Toronto filmmaker reveals the 'dark side' of chewing gum
Chewing gum. It's literally everywhere. And not just in our mouths, but in our landfills and on our sidewalks. That led Toronto filmmaker Andrew Nisker to wonder -- what kind of effect does all this spat-out gum have on our health and environment?
In his new film, Dark Side of the Chew -- which is premiering at the Planet in Focus Environmental Film Festival this weekend in Toronto -- Nisker travels around the world to reveal the surprising negative effects of chewing gum.
Nisker explains in his documentary that gum is now primarily made from butadiene-based synthetic rubber instead of higher-cost, naturally-occurring chicle.
"It's pollution because it doesn't biodegrade," explains Nisker to As It Happens host Carol Off. "[Gum] falls under the category of other plastic pollutions."
It's also expensive to clean up, he says. Nisker's own research estimates that it costs about two-to-20 times the amount of the retail cost of a piece of gum to clean each piece up.

• Recorded data:

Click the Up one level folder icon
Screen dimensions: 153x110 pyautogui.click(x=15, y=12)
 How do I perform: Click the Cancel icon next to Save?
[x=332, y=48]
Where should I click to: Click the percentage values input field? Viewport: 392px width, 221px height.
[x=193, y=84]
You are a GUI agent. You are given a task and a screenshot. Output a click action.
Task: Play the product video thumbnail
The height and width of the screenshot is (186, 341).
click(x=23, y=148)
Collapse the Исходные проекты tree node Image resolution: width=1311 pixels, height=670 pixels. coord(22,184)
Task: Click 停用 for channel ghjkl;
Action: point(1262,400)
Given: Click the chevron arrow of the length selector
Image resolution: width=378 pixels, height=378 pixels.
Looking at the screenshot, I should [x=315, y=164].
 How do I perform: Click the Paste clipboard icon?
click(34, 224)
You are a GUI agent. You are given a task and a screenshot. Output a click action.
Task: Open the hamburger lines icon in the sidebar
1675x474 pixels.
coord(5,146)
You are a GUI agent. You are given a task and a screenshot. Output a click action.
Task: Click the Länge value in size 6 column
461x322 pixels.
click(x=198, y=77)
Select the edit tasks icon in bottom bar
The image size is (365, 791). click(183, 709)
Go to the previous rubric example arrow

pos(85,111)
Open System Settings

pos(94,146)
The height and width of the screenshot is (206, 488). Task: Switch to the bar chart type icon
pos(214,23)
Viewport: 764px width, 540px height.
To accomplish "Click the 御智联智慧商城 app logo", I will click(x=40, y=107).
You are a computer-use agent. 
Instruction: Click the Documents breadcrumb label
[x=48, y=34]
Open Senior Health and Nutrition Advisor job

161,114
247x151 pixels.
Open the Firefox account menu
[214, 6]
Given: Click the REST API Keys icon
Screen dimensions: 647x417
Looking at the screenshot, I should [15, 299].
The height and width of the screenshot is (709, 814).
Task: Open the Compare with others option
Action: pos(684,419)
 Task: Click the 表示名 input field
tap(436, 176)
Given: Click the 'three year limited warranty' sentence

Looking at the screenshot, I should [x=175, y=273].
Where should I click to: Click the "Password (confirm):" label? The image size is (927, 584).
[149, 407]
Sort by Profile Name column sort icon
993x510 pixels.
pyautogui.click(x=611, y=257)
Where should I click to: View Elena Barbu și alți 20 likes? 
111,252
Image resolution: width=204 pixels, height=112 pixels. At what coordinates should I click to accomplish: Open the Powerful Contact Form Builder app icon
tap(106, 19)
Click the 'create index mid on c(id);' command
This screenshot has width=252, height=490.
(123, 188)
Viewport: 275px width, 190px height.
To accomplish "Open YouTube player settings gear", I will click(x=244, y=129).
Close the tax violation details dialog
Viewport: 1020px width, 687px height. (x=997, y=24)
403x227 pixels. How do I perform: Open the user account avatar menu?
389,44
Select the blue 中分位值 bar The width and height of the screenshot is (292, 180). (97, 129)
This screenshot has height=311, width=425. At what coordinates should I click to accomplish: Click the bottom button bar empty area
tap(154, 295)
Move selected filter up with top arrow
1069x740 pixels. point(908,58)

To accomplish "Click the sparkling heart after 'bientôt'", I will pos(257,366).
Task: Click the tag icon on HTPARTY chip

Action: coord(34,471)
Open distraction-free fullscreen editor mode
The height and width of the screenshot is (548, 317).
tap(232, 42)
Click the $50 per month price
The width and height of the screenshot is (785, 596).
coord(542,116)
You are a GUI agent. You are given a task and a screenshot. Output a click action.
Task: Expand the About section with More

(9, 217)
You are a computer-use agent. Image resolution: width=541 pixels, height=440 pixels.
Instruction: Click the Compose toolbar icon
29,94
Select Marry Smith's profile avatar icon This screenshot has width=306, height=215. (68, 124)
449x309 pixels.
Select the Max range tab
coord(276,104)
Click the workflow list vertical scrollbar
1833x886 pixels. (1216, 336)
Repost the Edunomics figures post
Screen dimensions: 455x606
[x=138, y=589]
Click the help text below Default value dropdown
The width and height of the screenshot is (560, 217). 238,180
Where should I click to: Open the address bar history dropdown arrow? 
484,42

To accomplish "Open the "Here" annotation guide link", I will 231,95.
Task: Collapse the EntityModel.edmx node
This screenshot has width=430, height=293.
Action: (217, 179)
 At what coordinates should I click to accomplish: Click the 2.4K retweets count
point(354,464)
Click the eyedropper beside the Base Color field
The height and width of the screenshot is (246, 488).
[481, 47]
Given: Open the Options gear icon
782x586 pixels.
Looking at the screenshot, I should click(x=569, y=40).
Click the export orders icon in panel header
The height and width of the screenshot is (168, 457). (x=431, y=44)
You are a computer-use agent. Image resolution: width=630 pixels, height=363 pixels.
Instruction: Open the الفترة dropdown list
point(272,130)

• Work instruction 1: According to the chewing gum article, what is gum now primarily made from?
• Work instruction 2: Write a continuation of the chewing gum article, picking up after its last sentence.
The entries are not used in anything that follows.

• Final answer 1: Butadiene-based synthetic rubber, instead of naturally occurring chicle.

• Final answer 2:
"Usually when it's removed -- at least from the processes I've seen in London and New York -- it's scraped and steamed off of from the sidewalk and it's flushed down into the sewer," he says. "It ends up in our water, and as we know... those plastics absorb the toxins in the water and fish see the little plastic particles floating around and they eat them and they end up back in the food chain."
In Toronto alone, Nisker estimates that there are around 700 million pieces of gum currently on the sidewalks, equaling about 2,000 tons.